M. Ishak, D. N. Spergel (Princeton University)

We present new results on how well cosmic shear tomography can improve dark energy parameter constraints. In view of the parameterization dependence problems, we probe the dark energy using its density and also two variants of its equation of state. For the former, we model the density as a continuous function interpolated using 2 dimensionless amplitude parameters evaluated at equally spaced redshits. Unlike previous studies, we look here for combinations of experiments that will bring the 2 sigma errors on these parameters to a satisfactory level of precision, say 0.02. Many dark energy models occupy a very narrow range of this parameter sub-space, and only such precision will decisively settle the question. For CMB, we consider future constraints from one year of data from Planck, 8 years of data from WMAP, and one year of data from the Atacama Cosmology Telescope (ACT). We use two sets of 2000 supernovae with maximum redshifts 0.8 and 1.5 respectively, and consider two cosmic shear reference surveys: a wide survey with two tomographic bins and a deep survey with 10 bins.
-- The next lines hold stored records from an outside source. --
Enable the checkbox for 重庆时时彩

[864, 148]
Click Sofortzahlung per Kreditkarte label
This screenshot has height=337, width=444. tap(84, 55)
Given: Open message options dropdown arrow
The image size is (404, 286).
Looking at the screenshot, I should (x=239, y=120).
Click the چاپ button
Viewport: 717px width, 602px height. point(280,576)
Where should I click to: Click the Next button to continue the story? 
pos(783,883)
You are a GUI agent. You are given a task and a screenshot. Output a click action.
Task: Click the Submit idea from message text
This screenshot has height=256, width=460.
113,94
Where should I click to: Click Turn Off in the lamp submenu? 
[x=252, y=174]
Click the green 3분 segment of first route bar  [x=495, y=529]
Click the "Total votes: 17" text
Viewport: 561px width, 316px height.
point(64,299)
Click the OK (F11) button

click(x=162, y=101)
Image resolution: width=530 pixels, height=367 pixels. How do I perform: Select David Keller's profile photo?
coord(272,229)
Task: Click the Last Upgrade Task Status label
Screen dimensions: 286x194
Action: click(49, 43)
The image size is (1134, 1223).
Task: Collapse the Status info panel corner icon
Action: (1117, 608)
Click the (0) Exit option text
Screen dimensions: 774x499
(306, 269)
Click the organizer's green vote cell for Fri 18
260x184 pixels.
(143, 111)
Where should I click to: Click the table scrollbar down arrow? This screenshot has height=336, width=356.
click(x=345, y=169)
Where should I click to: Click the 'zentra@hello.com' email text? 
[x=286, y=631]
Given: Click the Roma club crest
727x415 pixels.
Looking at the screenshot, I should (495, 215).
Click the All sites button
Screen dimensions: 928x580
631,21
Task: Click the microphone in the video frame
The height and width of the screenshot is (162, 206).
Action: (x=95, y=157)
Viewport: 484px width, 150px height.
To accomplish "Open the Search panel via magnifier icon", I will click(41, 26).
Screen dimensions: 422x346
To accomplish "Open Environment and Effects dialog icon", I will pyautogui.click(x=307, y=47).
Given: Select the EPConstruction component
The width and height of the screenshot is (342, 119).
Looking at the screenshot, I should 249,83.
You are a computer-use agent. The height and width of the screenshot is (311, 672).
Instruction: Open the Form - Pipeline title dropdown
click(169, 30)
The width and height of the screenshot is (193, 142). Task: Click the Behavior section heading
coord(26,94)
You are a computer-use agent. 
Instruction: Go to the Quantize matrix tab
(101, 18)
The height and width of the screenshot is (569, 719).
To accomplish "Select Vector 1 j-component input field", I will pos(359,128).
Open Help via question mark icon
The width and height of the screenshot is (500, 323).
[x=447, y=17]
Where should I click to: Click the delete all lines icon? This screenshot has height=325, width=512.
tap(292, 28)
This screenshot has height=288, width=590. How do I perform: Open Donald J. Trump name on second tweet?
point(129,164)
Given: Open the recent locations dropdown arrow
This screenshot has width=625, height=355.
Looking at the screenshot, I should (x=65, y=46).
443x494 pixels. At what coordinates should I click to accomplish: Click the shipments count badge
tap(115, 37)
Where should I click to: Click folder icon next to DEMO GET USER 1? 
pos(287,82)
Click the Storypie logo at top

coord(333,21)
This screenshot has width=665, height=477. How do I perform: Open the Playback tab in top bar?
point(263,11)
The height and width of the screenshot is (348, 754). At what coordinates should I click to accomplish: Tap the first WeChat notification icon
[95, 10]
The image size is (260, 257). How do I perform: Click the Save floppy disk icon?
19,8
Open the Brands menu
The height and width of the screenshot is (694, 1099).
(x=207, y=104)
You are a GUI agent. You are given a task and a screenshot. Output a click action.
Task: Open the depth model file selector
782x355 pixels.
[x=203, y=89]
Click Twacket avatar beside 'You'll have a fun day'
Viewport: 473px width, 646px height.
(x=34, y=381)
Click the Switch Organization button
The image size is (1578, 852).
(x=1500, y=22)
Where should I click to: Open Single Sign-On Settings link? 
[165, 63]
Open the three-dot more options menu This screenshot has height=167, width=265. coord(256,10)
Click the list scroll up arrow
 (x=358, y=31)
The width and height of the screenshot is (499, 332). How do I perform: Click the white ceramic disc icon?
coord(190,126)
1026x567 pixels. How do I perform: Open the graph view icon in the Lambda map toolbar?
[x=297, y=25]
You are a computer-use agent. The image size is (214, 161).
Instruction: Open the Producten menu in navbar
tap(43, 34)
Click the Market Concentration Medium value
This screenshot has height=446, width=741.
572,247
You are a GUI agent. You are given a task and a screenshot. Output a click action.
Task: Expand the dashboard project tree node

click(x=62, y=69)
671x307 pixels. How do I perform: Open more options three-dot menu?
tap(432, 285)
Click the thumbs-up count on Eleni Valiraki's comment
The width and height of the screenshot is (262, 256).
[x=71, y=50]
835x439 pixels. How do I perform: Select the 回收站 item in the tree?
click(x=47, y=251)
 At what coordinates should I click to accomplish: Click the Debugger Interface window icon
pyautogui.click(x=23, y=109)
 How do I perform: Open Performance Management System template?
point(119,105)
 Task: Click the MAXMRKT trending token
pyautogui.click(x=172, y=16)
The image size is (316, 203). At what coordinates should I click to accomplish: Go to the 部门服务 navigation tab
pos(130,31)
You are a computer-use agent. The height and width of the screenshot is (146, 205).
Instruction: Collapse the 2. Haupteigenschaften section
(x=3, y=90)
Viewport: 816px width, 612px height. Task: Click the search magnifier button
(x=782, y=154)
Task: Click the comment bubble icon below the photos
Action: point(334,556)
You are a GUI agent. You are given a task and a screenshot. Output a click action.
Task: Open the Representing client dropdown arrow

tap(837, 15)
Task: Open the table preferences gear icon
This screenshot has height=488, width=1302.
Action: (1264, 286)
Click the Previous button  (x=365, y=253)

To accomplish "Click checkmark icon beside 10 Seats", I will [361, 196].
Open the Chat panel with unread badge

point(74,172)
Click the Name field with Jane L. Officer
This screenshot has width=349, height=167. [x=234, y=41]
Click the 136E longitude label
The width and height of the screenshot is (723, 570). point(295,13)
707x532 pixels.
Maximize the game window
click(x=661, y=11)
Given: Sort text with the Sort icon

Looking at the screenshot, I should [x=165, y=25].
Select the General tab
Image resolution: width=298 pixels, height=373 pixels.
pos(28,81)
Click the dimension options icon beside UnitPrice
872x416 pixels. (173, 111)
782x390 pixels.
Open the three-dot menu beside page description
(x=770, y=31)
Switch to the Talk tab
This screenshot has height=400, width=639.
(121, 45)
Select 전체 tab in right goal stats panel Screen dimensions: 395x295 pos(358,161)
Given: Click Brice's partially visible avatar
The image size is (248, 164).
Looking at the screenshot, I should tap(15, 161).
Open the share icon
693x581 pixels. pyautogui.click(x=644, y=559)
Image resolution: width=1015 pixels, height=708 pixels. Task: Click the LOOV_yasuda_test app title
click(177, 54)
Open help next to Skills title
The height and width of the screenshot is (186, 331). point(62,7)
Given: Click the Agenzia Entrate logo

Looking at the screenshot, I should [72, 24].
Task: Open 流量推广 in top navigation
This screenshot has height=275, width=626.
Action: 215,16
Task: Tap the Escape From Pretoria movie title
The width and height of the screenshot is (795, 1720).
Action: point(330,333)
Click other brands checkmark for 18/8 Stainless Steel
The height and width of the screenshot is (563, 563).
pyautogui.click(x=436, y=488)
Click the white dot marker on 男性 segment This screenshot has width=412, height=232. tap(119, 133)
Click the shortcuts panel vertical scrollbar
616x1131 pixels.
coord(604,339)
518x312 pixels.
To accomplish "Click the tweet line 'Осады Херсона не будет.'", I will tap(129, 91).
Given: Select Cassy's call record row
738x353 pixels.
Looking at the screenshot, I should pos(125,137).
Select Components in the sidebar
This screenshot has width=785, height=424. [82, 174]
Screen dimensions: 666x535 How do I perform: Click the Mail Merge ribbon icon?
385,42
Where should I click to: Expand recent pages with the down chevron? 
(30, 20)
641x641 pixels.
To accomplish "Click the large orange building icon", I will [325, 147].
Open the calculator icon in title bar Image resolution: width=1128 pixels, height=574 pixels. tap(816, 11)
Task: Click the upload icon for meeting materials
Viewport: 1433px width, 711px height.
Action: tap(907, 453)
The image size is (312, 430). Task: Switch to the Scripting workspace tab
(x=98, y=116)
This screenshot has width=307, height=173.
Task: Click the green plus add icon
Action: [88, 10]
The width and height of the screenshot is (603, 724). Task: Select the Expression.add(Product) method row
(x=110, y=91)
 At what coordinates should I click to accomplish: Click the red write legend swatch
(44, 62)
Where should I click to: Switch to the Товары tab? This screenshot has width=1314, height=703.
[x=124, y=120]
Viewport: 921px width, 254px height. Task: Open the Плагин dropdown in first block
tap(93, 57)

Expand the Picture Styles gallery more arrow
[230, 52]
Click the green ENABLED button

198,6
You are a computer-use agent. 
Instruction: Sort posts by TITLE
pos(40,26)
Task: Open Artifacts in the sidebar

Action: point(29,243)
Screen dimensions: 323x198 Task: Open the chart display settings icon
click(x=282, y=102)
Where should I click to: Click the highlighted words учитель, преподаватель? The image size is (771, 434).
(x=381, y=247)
The 2-sigma constraints found from Planck, supernovae, and the wide lensing survey are impressive but not enough to close the question. When the deep survey with 10 bin tomography is used, the constraints reduce to the required level of precision. Thus, we find that after the combination of the three probes, cosmic shear tomography with many bins and several thousands square degrees can add the necessary improvement to the constraints on dark energy. However, the probes considered here are faced with serious systematic effects that need to be well understood and tightly controlled in order to match the statistical accuracy and make these constraints achievable.